Colorado’s COVID-19 cases at highest level since April
Colorado’s COVID-19 situation is getting worse, and one member of the state’s modeling team said that if you want to go back to the carefree days of early summer, it’s time to put on your mask.
Normal activities will become safe again when the vaccination rate is high and the number of new infections is low, said Beth Carlton, an associate professor of environmental and occupational health at the Colorado School of Public Health.
“We need to rely on more than just vaccines,” she said, noting that while they’re highly effective at preventing severe illness and death, breakthrough infections will increase when the rate of transmission is high like it is now.
The growth in both new cases and hospitalizations accelerated in the last seven days, meaning the current wave of infections will almost certainly pass the height of this spring’s fourth wave this spring.
By one measure, it already has: 734 people were hospitalized with confirmed or suspected COVID-19 as of Monday afternoon, putting this wave behind only spring 2020 and fall 2020, when hundreds died each week.
The Colorado Department of Public Health and Environment reported 10,277 cases in the week ending Sunday, which was the highest total since the end of April. It was also a significant jump from the previous week’s roughly 7,800 cases.
The increase in cases isn’t just because more people got tested — the percentage of COVID-19 tests coming back positive is higher than it was last week, and well above the state’s 5% goal. The higher the positivity rate is, the more likely it is that the state doesn’t have a full picture of how many people are actually infected.
Colorado’s daily updates don’t specify how many infected people were not vaccinated, though Gov. Jared Polis referred to a “pandemic of the unvaccinated” in Monday’s statement touting the U.S. Food and Drug Administration’s decision to fully approved the Pfizer vaccine.
All but six Colorado counties had enough new cases, compared to their population, to reach the level where the U.S. Centers for Disease Control and Prevention recommends wearing masks in crowded indoor spaces. The exceptions were Bent, Conejos, Crowley, Jackson, Otero and Washington counties.
One number moving in the right direction was vaccinations, which rose for a fifth week in a row.
At least 67,000 people got shots in the week ending Saturday — a number that will almost certainly rise as the state finishes tallying all of the doses that went into arms. About two-thirds of eligible Coloradans (and 73% of Denver residents 12 and older) are fully vaccinated.
Nationwide, COVID-19 cases have reached a level last seen in mid-November, according to The New York Times’ data tracker. As of Monday, hospitalizations were higher than they were the last time cases were at this level, suggesting the delta variant has spoiled hopes that most new infections would be mild once older people were vaccinated.
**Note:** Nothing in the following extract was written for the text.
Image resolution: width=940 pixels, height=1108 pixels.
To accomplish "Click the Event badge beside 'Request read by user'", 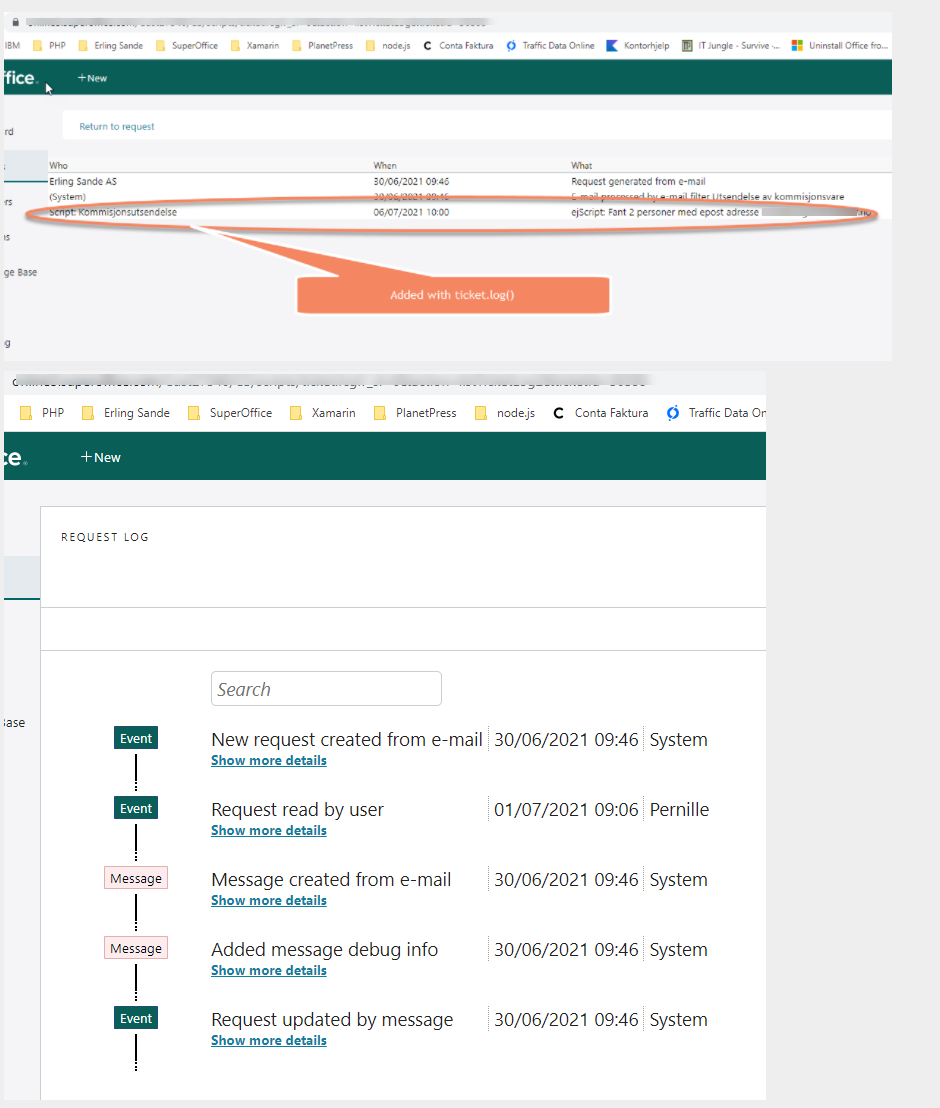I will click(136, 809).
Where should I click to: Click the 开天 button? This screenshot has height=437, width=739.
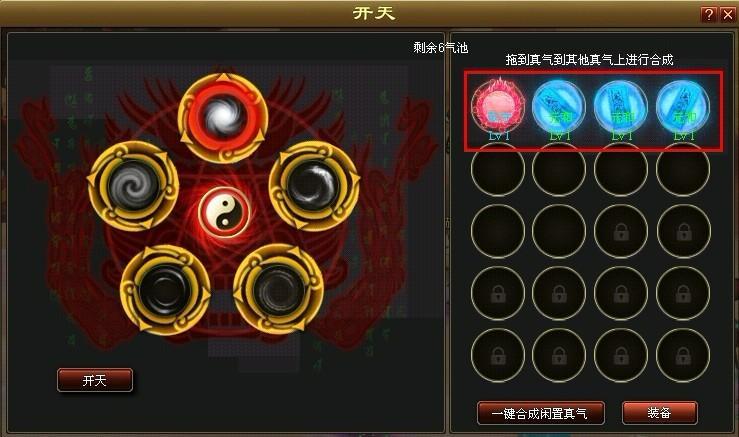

The South continues to drive new infections, though every state except Missouri showed an increase in cases over the last two weeks.
Hospitalizations were up in all states, but the numbers varied significantly. Florida had about 20 times as many COVID-19 hospitalizations as Vermont after adjusting for population.
Given how widely the virus is spreading, Carlton said it’s vital to get vaccinated if you haven’t yet, as well as wear masks in public indoor spaces and get tested if you have symptoms.
“Knowing your infection status can really prevent the spread of the virus,” she said.